Once the sand dries out, the eating frenzy and ball creation ceases. Gulls head for more promising territory, leaving the odd red-legged sentry behind.  The sand crab tidies its hole, ejecting little puffs of sandy detritus, and readies its den for the next tide.  It will poke an eye-stalk out of its hole (or perhaps a leg to get the eye-stalk into viewing position), but will zip back into the hole at any hint of predators, footfalls, shadows, or any other likely danger.  And it will wait for the advance and retreat of the tide for another smorgesbord of minute morsels.

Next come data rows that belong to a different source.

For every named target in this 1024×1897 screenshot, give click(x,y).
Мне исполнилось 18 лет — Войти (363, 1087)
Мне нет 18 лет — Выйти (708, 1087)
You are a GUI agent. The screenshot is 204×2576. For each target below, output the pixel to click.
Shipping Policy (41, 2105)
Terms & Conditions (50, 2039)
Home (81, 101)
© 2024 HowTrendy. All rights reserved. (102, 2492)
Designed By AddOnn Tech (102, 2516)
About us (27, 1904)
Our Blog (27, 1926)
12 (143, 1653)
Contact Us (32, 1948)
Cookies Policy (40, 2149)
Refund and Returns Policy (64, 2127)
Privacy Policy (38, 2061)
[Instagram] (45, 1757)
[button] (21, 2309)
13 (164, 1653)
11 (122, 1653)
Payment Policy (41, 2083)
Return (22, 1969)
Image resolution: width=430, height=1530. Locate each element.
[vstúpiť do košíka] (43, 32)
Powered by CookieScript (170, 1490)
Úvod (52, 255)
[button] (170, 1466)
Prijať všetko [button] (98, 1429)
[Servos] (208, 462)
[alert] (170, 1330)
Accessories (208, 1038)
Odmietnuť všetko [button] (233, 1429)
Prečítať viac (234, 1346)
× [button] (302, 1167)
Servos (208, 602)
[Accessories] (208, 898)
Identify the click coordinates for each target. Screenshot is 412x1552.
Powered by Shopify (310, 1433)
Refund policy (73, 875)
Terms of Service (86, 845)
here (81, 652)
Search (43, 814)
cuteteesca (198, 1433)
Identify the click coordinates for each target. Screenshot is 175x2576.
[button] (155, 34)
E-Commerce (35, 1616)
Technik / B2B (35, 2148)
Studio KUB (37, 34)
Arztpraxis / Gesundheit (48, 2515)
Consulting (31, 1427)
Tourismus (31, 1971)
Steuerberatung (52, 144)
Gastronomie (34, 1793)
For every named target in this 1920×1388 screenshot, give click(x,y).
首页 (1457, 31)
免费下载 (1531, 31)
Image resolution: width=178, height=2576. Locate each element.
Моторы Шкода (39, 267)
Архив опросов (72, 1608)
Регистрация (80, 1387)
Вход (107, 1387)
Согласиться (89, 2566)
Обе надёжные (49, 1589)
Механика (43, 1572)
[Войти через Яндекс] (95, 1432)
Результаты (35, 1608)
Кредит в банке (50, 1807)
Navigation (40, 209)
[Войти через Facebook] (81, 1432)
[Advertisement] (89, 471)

I, too, am hunkered in my little hole, cleaning out the overly sandy bits, and waiting for the next tide.  Rather than living in dread of the next silver gull of disaster to view me as a tasty treat, however, I’m trying to be wholeheartedly positive in the present (a daily challenge), while planning for the future. 

Point Byron

Point Byron

I glean the details of my Oz-life for little story bubbles to leave on my life’s beach and relish the people we hold dear.  That doesn’t mean I don’t obsess over election trends, fingers tapping and scrolling and feeding on shifts and feints and obfuscations.  And I am clearing a path of retreat, just in case freezing in place proves to be a less-than-useful strategy.  

I’ve felt like sand bubbler crab lately.  I’ll bet you have too.